Lipschitz continuity of quantum-classical conditional entropies with respect to angular distance and related properties

TL;DR

This paper establishes a Lipschitz continuity bound for quantum-classical conditional entropies based on angular distance, which is independent of the conditioning system's dimension, and explores related properties and limitations for quantum entropies.

Contribution

It introduces a new Lipschitz continuity bound for quantum-classical conditional entropies with respect to angular distance, improving upon previous bounds and analyzing its limitations for quantum entropies.

Findings

Lipschitz bound is independent of the conditioning system's dimension.

The bound is sharper than previous bounds in some cases.

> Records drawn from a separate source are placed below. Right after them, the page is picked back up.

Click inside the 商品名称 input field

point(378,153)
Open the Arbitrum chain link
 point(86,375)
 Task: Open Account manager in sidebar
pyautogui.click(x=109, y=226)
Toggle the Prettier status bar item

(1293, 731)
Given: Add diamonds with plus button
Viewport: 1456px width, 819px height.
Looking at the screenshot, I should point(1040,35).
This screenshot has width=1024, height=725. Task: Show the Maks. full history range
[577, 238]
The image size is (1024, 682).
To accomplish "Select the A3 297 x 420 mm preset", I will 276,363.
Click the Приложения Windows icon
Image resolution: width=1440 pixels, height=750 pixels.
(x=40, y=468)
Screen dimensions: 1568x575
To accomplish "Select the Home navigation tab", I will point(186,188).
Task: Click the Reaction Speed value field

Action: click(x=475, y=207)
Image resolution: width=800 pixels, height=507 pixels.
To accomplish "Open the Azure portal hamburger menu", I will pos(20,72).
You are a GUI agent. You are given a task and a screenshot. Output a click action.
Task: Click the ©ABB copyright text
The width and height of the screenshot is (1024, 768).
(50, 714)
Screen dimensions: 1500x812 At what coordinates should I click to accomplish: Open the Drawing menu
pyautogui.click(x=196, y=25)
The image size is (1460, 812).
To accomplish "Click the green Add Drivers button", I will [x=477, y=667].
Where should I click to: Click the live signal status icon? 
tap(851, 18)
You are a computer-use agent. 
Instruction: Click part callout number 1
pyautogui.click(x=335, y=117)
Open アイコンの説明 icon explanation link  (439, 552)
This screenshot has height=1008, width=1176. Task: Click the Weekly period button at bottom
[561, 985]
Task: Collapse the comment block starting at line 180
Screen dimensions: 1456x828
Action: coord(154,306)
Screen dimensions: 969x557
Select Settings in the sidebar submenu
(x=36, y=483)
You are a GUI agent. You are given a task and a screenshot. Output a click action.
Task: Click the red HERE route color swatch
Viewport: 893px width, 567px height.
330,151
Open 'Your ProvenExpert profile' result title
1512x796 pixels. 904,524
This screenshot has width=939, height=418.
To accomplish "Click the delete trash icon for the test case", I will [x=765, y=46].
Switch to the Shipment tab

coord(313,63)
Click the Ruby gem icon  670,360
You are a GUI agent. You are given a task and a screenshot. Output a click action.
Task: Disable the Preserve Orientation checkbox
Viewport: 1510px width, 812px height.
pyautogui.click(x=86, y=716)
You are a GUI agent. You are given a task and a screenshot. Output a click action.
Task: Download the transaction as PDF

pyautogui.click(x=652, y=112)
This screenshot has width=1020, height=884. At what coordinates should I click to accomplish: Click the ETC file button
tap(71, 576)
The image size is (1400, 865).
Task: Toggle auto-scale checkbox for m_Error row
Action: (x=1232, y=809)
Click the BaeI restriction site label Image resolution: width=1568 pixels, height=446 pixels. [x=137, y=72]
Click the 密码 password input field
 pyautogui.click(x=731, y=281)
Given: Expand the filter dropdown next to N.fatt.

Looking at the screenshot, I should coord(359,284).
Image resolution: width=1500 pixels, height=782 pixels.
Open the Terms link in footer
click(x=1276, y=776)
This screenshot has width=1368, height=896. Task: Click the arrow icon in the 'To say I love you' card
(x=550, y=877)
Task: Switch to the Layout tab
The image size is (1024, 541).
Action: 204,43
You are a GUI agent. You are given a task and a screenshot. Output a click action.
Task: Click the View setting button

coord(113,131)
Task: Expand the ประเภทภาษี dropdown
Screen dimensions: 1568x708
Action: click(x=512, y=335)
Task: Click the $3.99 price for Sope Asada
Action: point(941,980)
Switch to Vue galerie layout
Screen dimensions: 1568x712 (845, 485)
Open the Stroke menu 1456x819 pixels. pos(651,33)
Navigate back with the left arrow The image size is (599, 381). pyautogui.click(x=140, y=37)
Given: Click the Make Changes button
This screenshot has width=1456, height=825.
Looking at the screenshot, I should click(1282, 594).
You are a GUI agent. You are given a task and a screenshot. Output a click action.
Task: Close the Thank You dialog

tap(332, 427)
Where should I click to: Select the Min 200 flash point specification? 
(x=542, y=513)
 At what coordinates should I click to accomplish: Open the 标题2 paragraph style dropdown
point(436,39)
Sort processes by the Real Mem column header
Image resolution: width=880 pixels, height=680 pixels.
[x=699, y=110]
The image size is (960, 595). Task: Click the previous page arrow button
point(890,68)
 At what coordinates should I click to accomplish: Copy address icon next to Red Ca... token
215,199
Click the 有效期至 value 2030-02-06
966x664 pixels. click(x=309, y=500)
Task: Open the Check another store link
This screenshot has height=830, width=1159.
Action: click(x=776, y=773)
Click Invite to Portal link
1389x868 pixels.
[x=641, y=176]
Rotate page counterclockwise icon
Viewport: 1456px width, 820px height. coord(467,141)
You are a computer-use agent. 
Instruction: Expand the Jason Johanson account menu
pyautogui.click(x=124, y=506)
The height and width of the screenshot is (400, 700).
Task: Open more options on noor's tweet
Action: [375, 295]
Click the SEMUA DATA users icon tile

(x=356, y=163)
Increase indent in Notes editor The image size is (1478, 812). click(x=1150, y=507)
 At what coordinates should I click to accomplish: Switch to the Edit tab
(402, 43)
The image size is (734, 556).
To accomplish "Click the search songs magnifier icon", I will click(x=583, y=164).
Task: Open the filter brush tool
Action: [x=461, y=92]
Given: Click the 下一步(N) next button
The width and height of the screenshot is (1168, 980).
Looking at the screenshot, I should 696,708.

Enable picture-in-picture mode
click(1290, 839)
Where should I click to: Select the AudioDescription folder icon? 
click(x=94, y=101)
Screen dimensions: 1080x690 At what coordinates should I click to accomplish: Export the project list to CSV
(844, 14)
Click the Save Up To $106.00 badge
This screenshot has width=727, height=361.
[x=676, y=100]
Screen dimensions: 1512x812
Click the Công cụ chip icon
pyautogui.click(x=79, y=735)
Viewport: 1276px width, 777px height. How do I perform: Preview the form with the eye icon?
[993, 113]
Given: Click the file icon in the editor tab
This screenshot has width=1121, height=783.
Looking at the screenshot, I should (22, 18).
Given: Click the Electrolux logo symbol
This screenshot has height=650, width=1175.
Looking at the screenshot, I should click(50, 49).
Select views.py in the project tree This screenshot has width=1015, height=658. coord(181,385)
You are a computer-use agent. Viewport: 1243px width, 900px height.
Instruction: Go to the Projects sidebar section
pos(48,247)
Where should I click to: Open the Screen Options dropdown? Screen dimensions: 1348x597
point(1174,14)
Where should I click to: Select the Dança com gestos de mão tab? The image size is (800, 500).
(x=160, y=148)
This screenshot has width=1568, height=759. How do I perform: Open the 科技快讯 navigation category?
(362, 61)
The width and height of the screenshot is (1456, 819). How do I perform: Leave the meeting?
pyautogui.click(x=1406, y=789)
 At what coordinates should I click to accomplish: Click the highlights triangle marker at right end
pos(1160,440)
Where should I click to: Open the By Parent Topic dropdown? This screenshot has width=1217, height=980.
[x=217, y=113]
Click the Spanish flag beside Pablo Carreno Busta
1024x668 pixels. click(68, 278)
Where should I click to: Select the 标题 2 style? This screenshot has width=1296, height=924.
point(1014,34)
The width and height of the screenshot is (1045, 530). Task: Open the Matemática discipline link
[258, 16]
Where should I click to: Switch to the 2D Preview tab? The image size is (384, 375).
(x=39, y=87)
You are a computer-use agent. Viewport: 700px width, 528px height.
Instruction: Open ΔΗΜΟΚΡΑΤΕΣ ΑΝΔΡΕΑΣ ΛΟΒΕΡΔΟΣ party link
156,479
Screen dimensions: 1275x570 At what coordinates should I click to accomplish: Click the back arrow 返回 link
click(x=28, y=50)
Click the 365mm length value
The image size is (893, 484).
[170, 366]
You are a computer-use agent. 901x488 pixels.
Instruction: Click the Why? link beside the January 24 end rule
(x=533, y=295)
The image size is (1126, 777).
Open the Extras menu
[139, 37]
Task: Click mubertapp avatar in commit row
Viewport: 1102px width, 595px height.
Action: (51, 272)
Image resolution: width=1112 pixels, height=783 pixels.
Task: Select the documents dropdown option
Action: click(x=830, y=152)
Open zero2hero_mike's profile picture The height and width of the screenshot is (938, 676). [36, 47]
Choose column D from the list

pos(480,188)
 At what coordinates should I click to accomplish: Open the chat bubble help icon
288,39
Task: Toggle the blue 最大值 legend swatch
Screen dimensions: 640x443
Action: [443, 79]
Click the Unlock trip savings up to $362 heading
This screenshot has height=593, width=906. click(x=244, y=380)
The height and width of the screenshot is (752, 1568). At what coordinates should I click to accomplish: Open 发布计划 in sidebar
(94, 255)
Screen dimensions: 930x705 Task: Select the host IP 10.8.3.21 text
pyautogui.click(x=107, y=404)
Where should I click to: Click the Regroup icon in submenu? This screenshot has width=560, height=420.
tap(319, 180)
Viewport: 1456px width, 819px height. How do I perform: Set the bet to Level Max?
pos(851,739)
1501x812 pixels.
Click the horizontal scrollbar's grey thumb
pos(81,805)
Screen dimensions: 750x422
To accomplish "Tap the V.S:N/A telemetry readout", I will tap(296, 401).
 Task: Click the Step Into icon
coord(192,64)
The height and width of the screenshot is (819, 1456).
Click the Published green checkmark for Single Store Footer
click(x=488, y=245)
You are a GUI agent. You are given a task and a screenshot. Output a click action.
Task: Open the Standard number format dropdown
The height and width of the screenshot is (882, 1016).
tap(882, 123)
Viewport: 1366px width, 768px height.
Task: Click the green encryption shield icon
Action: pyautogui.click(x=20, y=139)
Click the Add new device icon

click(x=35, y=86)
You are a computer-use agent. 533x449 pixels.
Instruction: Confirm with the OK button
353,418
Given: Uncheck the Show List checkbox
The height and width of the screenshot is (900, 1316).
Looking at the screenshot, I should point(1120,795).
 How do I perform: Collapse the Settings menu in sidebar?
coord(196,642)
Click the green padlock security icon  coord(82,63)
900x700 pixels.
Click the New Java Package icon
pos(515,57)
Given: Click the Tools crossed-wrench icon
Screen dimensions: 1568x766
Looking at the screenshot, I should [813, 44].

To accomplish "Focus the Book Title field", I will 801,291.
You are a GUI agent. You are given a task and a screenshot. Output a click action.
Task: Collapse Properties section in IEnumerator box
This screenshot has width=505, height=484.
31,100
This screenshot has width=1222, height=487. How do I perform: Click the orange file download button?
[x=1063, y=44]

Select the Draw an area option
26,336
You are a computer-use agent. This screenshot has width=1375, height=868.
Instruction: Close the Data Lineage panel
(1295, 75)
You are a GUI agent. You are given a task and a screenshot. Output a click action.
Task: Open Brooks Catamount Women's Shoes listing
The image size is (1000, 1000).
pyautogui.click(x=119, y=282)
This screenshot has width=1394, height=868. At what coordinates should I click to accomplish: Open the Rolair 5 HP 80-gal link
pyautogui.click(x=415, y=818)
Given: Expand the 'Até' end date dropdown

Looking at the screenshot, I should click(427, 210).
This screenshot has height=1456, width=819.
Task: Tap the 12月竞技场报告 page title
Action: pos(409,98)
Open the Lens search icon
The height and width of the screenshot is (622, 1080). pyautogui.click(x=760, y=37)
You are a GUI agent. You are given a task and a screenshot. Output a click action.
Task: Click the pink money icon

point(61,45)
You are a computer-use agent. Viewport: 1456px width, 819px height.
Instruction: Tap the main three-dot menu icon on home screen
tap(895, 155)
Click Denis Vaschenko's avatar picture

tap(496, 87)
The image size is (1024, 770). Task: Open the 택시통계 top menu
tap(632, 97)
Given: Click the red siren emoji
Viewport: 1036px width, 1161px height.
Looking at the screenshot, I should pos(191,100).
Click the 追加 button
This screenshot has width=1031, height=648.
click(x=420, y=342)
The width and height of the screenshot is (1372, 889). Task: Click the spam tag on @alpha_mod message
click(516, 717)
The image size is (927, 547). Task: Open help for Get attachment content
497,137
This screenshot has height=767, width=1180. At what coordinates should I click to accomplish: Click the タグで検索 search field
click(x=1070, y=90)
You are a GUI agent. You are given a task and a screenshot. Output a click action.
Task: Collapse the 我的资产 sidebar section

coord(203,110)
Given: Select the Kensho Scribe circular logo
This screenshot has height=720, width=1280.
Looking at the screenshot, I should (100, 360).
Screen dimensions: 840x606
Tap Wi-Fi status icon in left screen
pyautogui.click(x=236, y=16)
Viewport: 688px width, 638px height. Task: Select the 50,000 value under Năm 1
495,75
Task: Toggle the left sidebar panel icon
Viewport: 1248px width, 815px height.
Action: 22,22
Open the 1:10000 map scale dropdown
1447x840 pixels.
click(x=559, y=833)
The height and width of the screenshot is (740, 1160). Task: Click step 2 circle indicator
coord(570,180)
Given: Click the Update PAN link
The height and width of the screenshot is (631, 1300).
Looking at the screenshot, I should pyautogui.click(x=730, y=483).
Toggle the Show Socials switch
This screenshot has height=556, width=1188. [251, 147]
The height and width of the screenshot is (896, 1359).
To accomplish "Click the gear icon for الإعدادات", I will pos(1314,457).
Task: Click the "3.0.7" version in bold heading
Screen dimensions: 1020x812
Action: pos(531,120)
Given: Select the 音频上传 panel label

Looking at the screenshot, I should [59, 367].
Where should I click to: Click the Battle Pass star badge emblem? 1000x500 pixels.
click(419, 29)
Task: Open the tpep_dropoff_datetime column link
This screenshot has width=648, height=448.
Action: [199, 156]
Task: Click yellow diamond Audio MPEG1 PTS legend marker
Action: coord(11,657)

Characterization of states saturating Fuchs--van de Graaf inequality.

Abstract

We derive a Lipschitz continuity bound for quantum-classical conditional entropies with respect to angular distance, with a Lipschitz constant that is independent of the dimension of the conditioning system. This bound is sharper in some situations than previous continuity bounds, which were either based on trace distance (where Lipschitz continuity is not possible), or based on angular distance but did not include a conditioning system. However, we find that the bound does not directly generalize to fully quantum conditional entropies. To investigate possible counterexamples in that setting, we study the characterization of states which saturate the Fuchs--van de Graaf inequality and thus have angular distance approximately equal to trace distance. We give an exact characterization of such states in the invertible case. For the noninvertible case, we show that the situation appears to be significantly more elaborate, and seems to be strongly connected to the question of characterizing the set of fidelity-preserving measurements.